» **DATA FOR REVIEW**
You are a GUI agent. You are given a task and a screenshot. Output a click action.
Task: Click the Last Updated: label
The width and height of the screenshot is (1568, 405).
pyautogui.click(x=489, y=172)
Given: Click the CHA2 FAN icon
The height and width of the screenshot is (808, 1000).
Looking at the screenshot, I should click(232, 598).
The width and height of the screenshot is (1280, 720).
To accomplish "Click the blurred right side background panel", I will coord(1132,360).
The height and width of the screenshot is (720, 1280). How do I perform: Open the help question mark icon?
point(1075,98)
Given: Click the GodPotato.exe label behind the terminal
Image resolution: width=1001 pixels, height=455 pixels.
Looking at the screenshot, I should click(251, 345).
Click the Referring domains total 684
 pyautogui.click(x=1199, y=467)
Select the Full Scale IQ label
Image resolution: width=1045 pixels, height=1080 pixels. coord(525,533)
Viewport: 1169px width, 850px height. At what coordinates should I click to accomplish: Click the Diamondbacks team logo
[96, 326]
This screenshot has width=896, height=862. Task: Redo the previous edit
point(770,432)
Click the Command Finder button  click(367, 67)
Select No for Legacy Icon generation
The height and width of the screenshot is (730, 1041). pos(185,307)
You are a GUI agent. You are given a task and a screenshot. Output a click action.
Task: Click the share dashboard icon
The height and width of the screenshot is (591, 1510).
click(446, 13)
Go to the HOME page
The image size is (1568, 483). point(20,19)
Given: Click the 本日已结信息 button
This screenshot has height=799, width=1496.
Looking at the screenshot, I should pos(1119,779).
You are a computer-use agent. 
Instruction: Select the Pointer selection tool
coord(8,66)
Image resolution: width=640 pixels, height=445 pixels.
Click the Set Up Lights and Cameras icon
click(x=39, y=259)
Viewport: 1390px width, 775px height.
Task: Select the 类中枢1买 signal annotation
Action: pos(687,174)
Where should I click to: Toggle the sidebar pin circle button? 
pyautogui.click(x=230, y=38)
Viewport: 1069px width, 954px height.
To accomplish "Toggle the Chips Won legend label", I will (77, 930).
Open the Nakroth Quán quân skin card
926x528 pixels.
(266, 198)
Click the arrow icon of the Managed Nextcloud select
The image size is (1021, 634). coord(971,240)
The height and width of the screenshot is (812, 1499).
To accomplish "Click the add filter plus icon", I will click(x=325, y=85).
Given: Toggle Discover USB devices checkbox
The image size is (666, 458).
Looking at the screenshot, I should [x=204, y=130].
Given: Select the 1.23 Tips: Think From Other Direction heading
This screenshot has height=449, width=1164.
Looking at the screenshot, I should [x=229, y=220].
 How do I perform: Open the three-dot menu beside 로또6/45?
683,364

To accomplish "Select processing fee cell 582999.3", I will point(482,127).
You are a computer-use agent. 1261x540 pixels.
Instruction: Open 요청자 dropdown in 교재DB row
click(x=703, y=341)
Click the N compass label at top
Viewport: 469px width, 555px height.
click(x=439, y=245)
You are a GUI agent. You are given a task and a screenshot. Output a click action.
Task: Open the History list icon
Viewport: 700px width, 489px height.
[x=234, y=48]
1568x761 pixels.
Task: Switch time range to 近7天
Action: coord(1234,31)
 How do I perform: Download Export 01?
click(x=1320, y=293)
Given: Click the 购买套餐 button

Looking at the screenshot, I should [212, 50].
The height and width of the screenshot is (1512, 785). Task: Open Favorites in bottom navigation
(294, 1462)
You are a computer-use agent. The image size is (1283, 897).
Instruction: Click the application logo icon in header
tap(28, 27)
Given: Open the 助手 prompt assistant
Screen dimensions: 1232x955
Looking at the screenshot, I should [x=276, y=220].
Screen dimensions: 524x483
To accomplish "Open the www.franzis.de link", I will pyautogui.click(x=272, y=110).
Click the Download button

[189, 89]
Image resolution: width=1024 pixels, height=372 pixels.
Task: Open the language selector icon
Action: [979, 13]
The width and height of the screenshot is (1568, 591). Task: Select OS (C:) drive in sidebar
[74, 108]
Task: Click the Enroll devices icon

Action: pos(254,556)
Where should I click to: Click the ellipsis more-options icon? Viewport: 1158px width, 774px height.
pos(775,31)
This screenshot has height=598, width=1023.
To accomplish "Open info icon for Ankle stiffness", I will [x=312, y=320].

» **ABOUT THIS EXERCISE**
Return the material in full, exactly as shown.

» **SOLUTION TO THIS PROBLEM**
You are a GUI agent. You are given a task and a screenshot. Output a click action.
Task: Click the Last Updated: label
The width and height of the screenshot is (1568, 405).
pyautogui.click(x=489, y=172)
Given: Click the CHA2 FAN icon
The height and width of the screenshot is (808, 1000).
Looking at the screenshot, I should click(232, 598).
The width and height of the screenshot is (1280, 720).
To accomplish "Click the blurred right side background panel", I will coord(1132,360).
The height and width of the screenshot is (720, 1280). How do I perform: Open the help question mark icon?
point(1075,98)
Given: Click the GodPotato.exe label behind the terminal
Image resolution: width=1001 pixels, height=455 pixels.
Looking at the screenshot, I should click(251, 345).
Click the Referring domains total 684
 pyautogui.click(x=1199, y=467)
Select the Full Scale IQ label
Image resolution: width=1045 pixels, height=1080 pixels. coord(525,533)
Viewport: 1169px width, 850px height. At what coordinates should I click to accomplish: Click the Diamondbacks team logo
[96, 326]
This screenshot has width=896, height=862. Task: Redo the previous edit
point(770,432)
Click the Command Finder button  click(367, 67)
Select No for Legacy Icon generation
The height and width of the screenshot is (730, 1041). pos(185,307)
You are a GUI agent. You are given a task and a screenshot. Output a click action.
Task: Click the share dashboard icon
The height and width of the screenshot is (591, 1510).
click(446, 13)
Go to the HOME page
The image size is (1568, 483). point(20,19)
Given: Click the 本日已结信息 button
This screenshot has height=799, width=1496.
Looking at the screenshot, I should pos(1119,779).
You are a computer-use agent. 
Instruction: Select the Pointer selection tool
coord(8,66)
Image resolution: width=640 pixels, height=445 pixels.
Click the Set Up Lights and Cameras icon
click(x=39, y=259)
Viewport: 1390px width, 775px height.
Task: Select the 类中枢1买 signal annotation
Action: pos(687,174)
Where should I click to: Toggle the sidebar pin circle button? 
pyautogui.click(x=230, y=38)
Viewport: 1069px width, 954px height.
To accomplish "Toggle the Chips Won legend label", I will (77, 930).
Open the Nakroth Quán quân skin card
926x528 pixels.
(266, 198)
Click the arrow icon of the Managed Nextcloud select
The image size is (1021, 634). coord(971,240)
The height and width of the screenshot is (812, 1499).
To accomplish "Click the add filter plus icon", I will click(x=325, y=85).
Given: Toggle Discover USB devices checkbox
The image size is (666, 458).
Looking at the screenshot, I should [x=204, y=130].
Given: Select the 1.23 Tips: Think From Other Direction heading
This screenshot has height=449, width=1164.
Looking at the screenshot, I should [x=229, y=220].
 How do I perform: Open the three-dot menu beside 로또6/45?
683,364

To accomplish "Select processing fee cell 582999.3", I will point(482,127).
You are a computer-use agent. 1261x540 pixels.
Instruction: Open 요청자 dropdown in 교재DB row
click(x=703, y=341)
Click the N compass label at top
Viewport: 469px width, 555px height.
click(x=439, y=245)
You are a GUI agent. You are given a task and a screenshot. Output a click action.
Task: Open the History list icon
Viewport: 700px width, 489px height.
[x=234, y=48]
1568x761 pixels.
Task: Switch time range to 近7天
Action: coord(1234,31)
 How do I perform: Download Export 01?
click(x=1320, y=293)
Given: Click the 购买套餐 button

Looking at the screenshot, I should [212, 50].
The height and width of the screenshot is (1512, 785). Task: Open Favorites in bottom navigation
(294, 1462)
You are a computer-use agent. The image size is (1283, 897).
Instruction: Click the application logo icon in header
tap(28, 27)
Given: Open the 助手 prompt assistant
Screen dimensions: 1232x955
Looking at the screenshot, I should [x=276, y=220].
Screen dimensions: 524x483
To accomplish "Open the www.franzis.de link", I will pyautogui.click(x=272, y=110).
Click the Download button

[189, 89]
Image resolution: width=1024 pixels, height=372 pixels.
Task: Open the language selector icon
Action: [979, 13]
The width and height of the screenshot is (1568, 591). Task: Select OS (C:) drive in sidebar
[74, 108]
Task: Click the Enroll devices icon

Action: pos(254,556)
Where should I click to: Click the ellipsis more-options icon? Viewport: 1158px width, 774px height.
pos(775,31)
This screenshot has height=598, width=1023.
To accomplish "Open info icon for Ankle stiffness", I will [x=312, y=320].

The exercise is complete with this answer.